Interpretation of imaging information

All imaging results were reviewed and interpreted by experienced clinicians. Features such as tumor laterality, location, presence of contrast enhancement, and extent of resection were collected. Magnetic resonance images (MRI) before and within 72 h after operation were compared, and the extent of resection was divided into gross total resection (GTR, no postoperative evidence of residual tumor) and subtotal resection (STR, postoperative evidence of residual tumor).
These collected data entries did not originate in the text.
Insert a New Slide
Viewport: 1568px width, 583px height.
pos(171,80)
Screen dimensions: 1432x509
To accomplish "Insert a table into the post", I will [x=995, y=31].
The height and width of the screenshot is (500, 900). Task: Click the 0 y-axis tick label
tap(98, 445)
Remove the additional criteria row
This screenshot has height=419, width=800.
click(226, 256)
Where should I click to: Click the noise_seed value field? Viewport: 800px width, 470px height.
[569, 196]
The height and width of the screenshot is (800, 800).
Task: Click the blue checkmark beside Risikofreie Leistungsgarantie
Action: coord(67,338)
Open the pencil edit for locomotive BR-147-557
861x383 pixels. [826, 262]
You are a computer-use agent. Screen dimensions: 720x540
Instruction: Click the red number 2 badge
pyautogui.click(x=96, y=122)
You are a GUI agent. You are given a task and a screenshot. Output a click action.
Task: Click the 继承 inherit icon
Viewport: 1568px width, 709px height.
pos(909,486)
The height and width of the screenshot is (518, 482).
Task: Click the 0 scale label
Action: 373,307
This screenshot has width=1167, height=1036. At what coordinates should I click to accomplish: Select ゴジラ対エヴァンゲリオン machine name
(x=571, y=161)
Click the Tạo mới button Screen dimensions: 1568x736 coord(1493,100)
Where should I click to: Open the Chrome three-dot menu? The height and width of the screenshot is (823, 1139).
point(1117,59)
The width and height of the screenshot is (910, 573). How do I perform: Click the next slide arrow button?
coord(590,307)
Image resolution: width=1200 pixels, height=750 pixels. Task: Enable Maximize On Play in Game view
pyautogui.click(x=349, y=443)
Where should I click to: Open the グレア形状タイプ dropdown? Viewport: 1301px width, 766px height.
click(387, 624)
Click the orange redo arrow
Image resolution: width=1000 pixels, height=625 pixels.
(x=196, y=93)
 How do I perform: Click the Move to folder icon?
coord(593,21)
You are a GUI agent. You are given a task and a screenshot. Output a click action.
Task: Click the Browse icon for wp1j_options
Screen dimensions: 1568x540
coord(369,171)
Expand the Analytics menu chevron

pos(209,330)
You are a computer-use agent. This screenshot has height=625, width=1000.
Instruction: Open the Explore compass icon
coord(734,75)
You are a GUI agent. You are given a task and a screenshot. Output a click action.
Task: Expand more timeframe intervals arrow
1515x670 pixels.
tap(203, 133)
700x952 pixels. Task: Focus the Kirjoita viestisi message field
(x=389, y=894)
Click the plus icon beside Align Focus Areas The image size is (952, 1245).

Histological and molecular characteristics

Histopathological records and molecular assays of glioma biomarkers were extracted, including IDH mutation status, MGMT promoter methylation status, telomerase reverse transcriptase (TERT) promoter mutation, and chromosome 1p19q co-deletion status. Mutational molecular characteristics were obtained via next-generation sequencing (NGS). The MGMT promoter methylation status was detected by pyrosequencing. The fluorescence in situ hybridization (FISH) was performed to delineate 1p19q co-deletion status. All enrolled patients were classified into GBM, GBM-NOS, and astrocytoma WHO grade 4, according to the 2021 version of WHO criteria. Tumors with pathologically microvascular proliferation or necrosis and essential molecular characteristics (IDH-wildtype) were classified as GBM; tumors with histopathological features of GBM but without essential molecular characteristics (IDH-wildtype) were classified as astrocytoma WHO grade 4; tumors with histopathological features of GBM but without available molecular information were classified as not otherwise specified (NOS) GBM.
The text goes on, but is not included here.